* Problem description:
Return everything from the line containing "Task: Sort by Modified column header" down to the end of the records, copied word for word. Leave the pictures out of your answer.

* Records supplied:
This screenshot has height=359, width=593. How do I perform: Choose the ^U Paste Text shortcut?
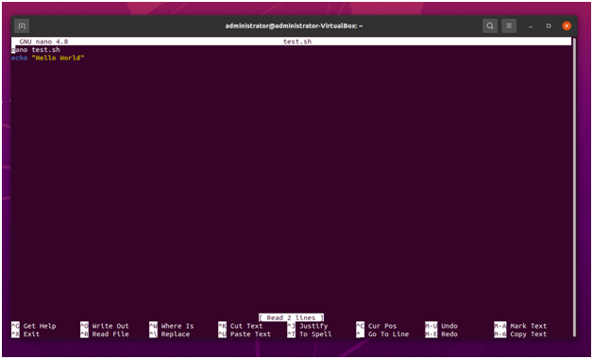point(245,334)
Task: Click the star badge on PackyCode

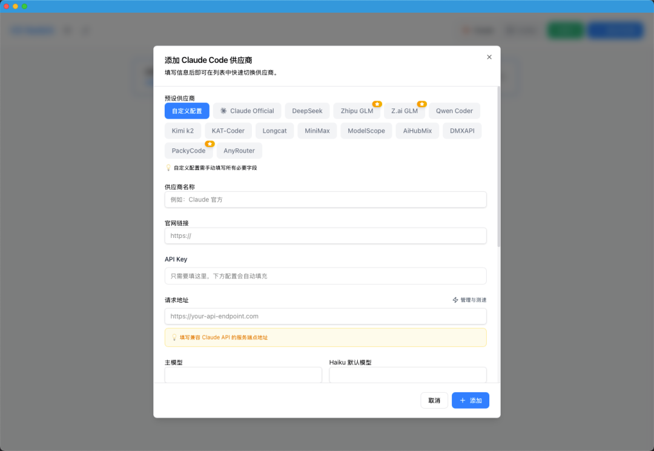Action: coord(210,144)
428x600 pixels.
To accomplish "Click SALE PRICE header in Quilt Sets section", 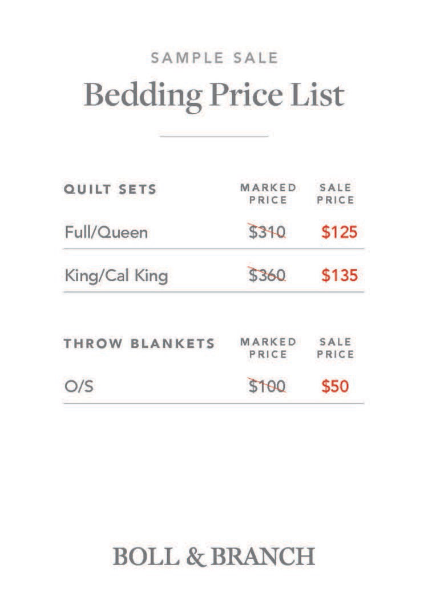I will point(336,194).
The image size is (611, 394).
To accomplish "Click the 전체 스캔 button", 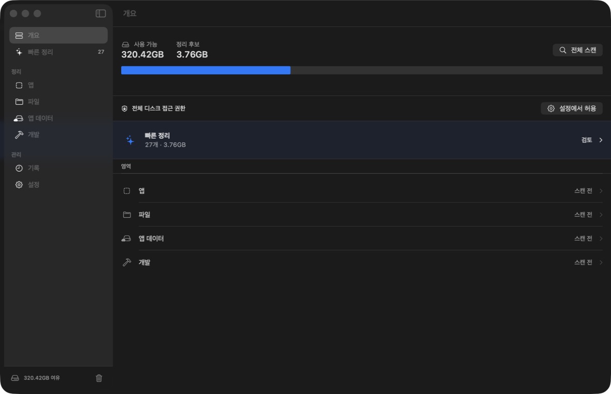I will coord(577,50).
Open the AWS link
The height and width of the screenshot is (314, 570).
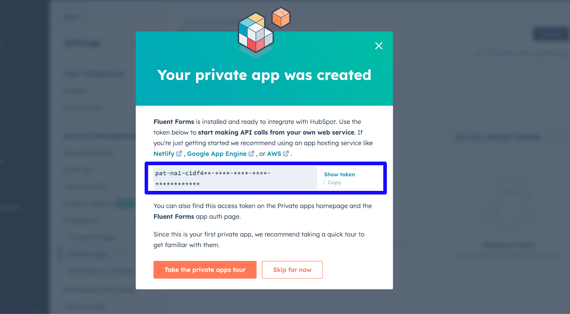(274, 154)
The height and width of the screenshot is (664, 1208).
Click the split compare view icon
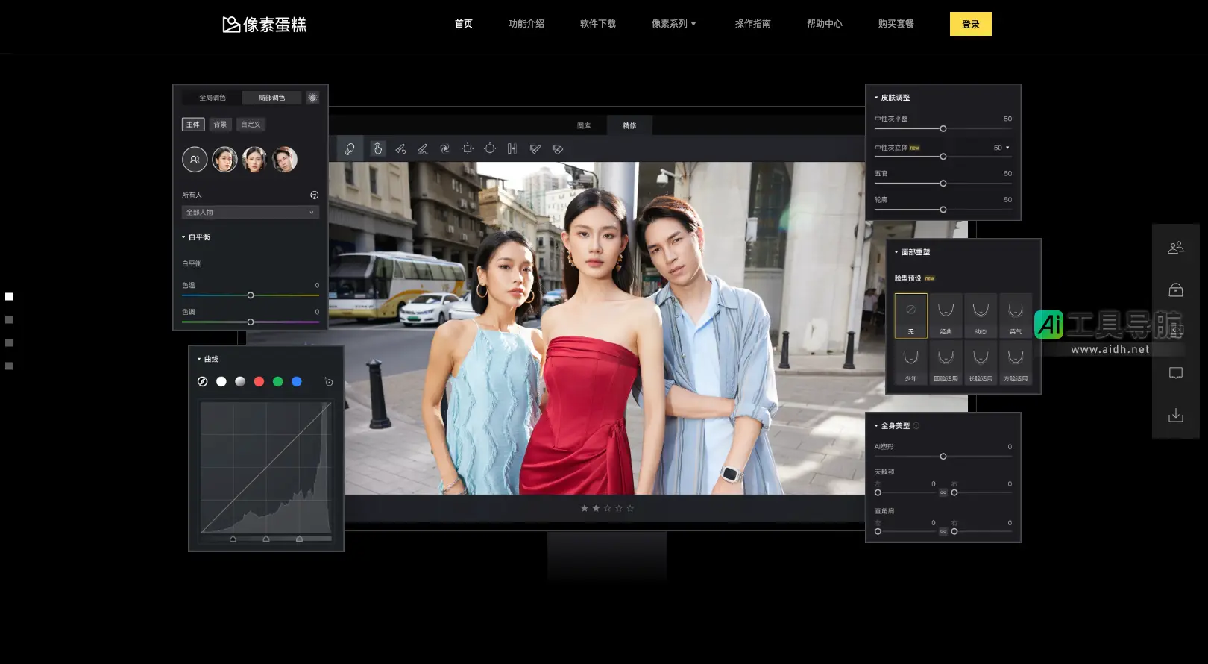[x=512, y=149]
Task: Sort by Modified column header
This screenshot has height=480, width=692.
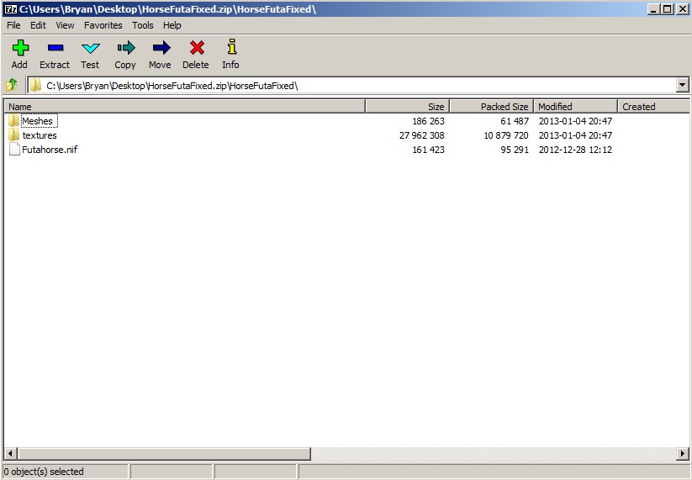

* Answer for the task:
Task: Sort by Modified column header
This screenshot has height=480, width=692.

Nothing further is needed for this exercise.